In the distant past (1950’s or so), project managers and engineers came up with what is known as the project management triangle: fast, cheap, or good; pick two.
While software engineering can be very different from mechanical, it does at least share the same project management setup. Quality software designed cheaply will be late, cheap software released early will be poor in quality, and quality software released on time will be expensive. These differences come from the quality and number (thus cost) of the managers and engineers, the choice of methodologies, scope of features, and internal organizational setups.

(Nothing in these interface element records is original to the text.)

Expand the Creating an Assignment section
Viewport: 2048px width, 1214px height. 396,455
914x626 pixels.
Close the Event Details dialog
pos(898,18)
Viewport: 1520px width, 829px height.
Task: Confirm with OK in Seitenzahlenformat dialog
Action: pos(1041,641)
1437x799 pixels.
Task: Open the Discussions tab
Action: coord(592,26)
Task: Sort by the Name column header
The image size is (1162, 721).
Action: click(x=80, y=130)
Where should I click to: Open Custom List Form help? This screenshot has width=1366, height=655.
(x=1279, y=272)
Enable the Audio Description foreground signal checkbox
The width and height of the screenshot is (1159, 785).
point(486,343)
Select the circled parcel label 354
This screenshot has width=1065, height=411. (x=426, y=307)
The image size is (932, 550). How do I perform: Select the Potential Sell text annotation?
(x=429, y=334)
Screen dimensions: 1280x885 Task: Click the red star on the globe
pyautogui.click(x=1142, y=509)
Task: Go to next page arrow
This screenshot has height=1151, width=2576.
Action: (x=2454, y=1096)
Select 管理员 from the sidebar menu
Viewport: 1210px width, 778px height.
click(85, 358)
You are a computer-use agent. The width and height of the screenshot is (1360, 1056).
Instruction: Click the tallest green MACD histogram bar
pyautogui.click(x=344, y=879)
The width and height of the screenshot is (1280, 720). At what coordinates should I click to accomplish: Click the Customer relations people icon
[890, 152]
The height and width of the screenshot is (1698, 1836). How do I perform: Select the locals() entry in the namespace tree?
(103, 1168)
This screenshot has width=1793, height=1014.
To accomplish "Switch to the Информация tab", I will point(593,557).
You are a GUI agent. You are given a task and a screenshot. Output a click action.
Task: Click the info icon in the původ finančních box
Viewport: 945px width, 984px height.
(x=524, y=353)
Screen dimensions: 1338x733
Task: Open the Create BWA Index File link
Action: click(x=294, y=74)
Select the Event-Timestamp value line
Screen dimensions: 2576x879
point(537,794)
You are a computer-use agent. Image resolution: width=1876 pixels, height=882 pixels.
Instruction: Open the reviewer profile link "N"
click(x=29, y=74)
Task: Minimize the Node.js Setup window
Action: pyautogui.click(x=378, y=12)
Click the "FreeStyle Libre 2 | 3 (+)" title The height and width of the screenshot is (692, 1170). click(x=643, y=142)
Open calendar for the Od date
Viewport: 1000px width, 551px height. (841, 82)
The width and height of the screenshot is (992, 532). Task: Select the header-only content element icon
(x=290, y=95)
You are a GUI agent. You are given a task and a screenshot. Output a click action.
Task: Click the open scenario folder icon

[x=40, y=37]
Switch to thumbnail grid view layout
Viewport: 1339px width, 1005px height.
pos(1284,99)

What is different is the fact that software engineers aren’t limited by physics the way that our mechanical brethren are. With few exceptions for high performance computing, the limitation of most software projects is the imagination and effort of its engineers, not hard limits in manufacturing technologies or physics. Combine this with a fad-heavy market for programming methods (scrum! extreme! agile! pair!), and it can be very tempting to assume that we can find the perfect balance with the correct management processes and the right methodology.
This is false, of course. Management and methodology is about dealing with the communication overhead when enough people are working on an project. The pipe dream of management and methodology is for a group of N producers to produce N times more than one person alone. This is of course rubbish, as the Mythical Man Month demonstrated handily, it’s simply impossible to manage or process your way to good, cheap, and fast.
So what’s the point of it all then? Why don’t we just go back to waterfall? Because the point of agile, scrum, pair programming and friends is not to get us all the way to good, cheap, and fast. The point is to go from choosing one of three, to choosing two of three. A poorly managed, low discipline team can only choose one of good, cheap, and fast; and this is of course worthless. Cheap software that’s late will probably still run out of VC and be beaten by the competition. Bad and cheap software will struggle to take over the market, and software that’s both bad and late probably shouldn’t be written. However a well managed, well disciplined team can survey the market, measure the competition, and knowingly choose what compromises they wish to make in speed, quality, and cost. Poorly managed teams blunder into one of the choices, usually cheap and bad, and end up having very little control over their own fate.